The love and sex life of a person with a disability, what can it be like?


“A disabled person is capable of making love”: like everyone else, people who live with a disability have the right to a love and sex life.

“Couples in which no one has a disability learn to experience their sexuality in the same way that I learned with my partners,” explains Alexandre Vallerand, who suffers from cerebral palsy.

And on this World Day of Persons with Disabilities, the young man is clear: “It is not because I am disabled that I do not have a sex life.”

His handicap still requires some adaptations. Due to reduced motor skills and the fact that he only uses one arm, he has difficulty holding small objects. It is therefore impossible for him, for example, to put on a condom by himself.

Photo Guillaume Cyr

“I cannot move my pelvis, so I have to find other solutions to please my partner,” he continues, while specifying that it takes time to find comfort.

“I learned over time that you shouldn’t be afraid to go to a sex shop», He mentions. This is how he learned to live his sexuality. According to him, we should not be afraid to go “get a crutch”.

Same story with Mélody Courtois: if people with disabilities have sexual needs and desires like everyone else, sometimes they have to be adapted.

Melody Courtois

“I’m in a wheelchair, I can’t do this anywhere,” says one who suffers from Friedreich’s ataxia, a disease that atrophies muscles, in addition to impairing coordination, dexterity and elocution.

Even if the activity loses in spontaneity, her sex life is fully developed, she assures.

Confidence is the key

Richard Guilmette suffers from type 2 spinal muscular atrophy. Due to this degenerative disease, he can only move his head. Even if he recognizes that his illness can represent an obstacle in bed, according to him, everything is “a question of self-confidence”.

“People with disabilities can be as perverse as other people,” says Richard, who is president and founder of the Handicap-Quebec citizen movement.

Richard Guilmette

As he cannot move his body, he particularly opts for words to charm his partner. “Sexuality, it is in the head that it happens above all,” he says. And he is not afraid to say it: “All my wives were happy!”

Persistent prejudices

But all is not rosy for all that. If Alexandre fully assumes his sexuality, he recognizes that it is sometimes difficult for him to date.

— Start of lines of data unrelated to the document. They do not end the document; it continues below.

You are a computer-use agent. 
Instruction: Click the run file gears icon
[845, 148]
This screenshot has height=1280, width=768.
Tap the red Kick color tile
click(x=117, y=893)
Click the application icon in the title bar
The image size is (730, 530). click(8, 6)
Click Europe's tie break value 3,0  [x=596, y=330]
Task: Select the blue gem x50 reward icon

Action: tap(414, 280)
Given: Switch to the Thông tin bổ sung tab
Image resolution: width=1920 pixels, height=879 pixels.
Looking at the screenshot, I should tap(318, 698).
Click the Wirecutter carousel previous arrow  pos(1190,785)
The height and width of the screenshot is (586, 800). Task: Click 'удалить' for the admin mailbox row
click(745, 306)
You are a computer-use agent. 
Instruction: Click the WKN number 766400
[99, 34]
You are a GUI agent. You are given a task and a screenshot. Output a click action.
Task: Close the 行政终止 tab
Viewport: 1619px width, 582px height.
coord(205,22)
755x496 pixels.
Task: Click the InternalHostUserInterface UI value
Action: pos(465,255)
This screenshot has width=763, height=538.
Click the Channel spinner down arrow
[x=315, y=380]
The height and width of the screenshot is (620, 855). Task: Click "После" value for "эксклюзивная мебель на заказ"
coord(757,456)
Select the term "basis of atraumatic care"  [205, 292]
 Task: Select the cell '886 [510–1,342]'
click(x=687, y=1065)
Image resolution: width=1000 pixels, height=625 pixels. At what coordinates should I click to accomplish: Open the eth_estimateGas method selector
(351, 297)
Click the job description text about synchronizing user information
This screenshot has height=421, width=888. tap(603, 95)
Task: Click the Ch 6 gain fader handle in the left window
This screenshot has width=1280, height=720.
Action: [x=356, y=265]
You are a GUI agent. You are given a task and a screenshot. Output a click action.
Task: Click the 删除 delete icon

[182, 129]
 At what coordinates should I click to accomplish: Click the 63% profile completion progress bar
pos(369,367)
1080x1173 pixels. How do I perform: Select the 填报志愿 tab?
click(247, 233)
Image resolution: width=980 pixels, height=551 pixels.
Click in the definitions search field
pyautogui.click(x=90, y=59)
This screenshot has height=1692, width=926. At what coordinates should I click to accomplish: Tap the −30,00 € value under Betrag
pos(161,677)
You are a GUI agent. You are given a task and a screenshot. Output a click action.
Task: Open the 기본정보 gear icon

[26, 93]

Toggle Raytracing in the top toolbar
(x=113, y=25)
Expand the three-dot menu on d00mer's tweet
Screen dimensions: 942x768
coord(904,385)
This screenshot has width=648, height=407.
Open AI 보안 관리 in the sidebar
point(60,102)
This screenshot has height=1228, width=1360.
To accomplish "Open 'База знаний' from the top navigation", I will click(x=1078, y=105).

“When I’m on Facebook Dating, people still have an awkwardness,” he says. Once he was asked if he was able to have sex. Alexandre thinks that there is “a certain fear of having sex with a person who has a disability”.

“It’s difficult to be a disabled person in a society like ours. We are always infantilizing ourselves, ”regrets Richard Guilmette. He notices that many people feel that being in a relationship with a disabled person means having to constantly take care of them.

“I always had to educate parents [de mes partenaires]”, He maintains.

But even if “many people do not want to engage with a disabled person”, many are able to see beyond that, insists Mélody Courtois.

“When a person falls in love, whether with a disabled person or not, he falls in love”, concludes Richard Guilmette for his part. Because love, he says, is maybe the one thing that prejudice cannot break.